# [DOCUMENT SECTION]
Induction heating system technology is nowadays
widely implemented in domestic appliances because
of its cleanness, high efficiency, and quick heating
process. Because of these advantages are due to its
heating process, where the induction pot is directly
heated by the induced currents generated with a
varying magnetic field. IH systems are based on
resonant inverters to generate the required
alternating Current (20 kHz) to feed the inductor.
Usually, resonant converters are helpful to achieve
higher efficiencies and power densities. In such
systems, the higher output power and efficiency are
accomplished at the resonant frequency, and the
switching frequency is greater to decrease the output
power.
Index Terms— Induction heating (IH), full bridge
inverter, and resonant power conversion.

# [SUPPLIED MATERIAL]

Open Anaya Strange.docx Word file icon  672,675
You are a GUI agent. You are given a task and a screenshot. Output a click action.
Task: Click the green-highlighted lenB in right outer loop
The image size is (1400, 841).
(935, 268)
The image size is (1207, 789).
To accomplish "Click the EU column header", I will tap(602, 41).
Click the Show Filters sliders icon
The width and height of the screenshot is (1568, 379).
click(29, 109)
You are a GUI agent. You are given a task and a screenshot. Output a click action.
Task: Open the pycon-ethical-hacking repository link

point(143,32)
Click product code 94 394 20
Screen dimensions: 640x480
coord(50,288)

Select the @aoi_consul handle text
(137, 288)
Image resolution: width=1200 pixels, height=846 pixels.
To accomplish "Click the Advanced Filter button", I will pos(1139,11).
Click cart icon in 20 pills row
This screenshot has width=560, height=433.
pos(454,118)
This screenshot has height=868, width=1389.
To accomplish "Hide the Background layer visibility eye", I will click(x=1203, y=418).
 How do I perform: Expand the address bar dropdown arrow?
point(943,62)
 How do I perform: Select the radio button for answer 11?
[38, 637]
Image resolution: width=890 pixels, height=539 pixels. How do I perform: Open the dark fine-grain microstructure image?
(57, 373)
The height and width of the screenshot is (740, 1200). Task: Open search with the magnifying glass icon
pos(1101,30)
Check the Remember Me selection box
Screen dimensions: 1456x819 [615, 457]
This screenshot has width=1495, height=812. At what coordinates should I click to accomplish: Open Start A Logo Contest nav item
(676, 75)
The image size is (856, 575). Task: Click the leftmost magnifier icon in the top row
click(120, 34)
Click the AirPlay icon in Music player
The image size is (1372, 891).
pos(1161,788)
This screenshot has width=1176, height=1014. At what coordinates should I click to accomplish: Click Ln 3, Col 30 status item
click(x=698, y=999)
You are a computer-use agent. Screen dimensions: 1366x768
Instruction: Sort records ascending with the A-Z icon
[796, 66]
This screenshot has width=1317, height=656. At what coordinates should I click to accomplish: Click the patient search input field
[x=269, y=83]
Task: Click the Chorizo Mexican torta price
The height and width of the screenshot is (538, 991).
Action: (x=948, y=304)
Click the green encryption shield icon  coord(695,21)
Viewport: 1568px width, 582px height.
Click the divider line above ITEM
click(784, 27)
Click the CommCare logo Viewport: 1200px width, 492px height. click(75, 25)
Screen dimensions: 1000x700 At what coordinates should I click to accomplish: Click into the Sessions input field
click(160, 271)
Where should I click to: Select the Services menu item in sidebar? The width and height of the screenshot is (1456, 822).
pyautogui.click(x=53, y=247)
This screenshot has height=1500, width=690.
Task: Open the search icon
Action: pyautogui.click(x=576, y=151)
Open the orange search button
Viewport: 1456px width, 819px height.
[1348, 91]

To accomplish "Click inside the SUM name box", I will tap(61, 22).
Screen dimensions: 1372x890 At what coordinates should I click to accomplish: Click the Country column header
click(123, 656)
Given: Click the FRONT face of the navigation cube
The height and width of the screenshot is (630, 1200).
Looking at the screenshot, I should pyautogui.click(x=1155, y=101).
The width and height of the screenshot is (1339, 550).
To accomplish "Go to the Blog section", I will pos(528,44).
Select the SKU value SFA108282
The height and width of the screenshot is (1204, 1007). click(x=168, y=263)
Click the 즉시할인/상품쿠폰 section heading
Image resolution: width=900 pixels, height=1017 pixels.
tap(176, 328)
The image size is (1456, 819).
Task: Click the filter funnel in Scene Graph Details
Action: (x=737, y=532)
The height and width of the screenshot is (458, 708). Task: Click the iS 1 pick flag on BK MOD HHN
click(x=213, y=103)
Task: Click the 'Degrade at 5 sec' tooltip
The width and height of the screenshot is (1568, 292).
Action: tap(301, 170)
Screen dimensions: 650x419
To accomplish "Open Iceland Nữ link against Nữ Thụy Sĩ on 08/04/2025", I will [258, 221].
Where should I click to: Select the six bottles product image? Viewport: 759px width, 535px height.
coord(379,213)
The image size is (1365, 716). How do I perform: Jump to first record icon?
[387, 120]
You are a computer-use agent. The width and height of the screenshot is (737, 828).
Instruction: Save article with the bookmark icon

# [THE TASK]
Quote the induction heating passage word for word, starting at "Usually, resonant converters" and ending at "resonant power conversion.".

# [SOLUTION TO THE PROBLEM]
Usually, resonant converters are helpful to achieve
higher efficiencies and power densities. In such
systems, the higher output power and efficiency are
accomplished at the resonant frequency, and the
switching frequency is greater to decrease the output
power.
Index Terms— Induction heating (IH), full bridge
inverter, and resonant power conversion.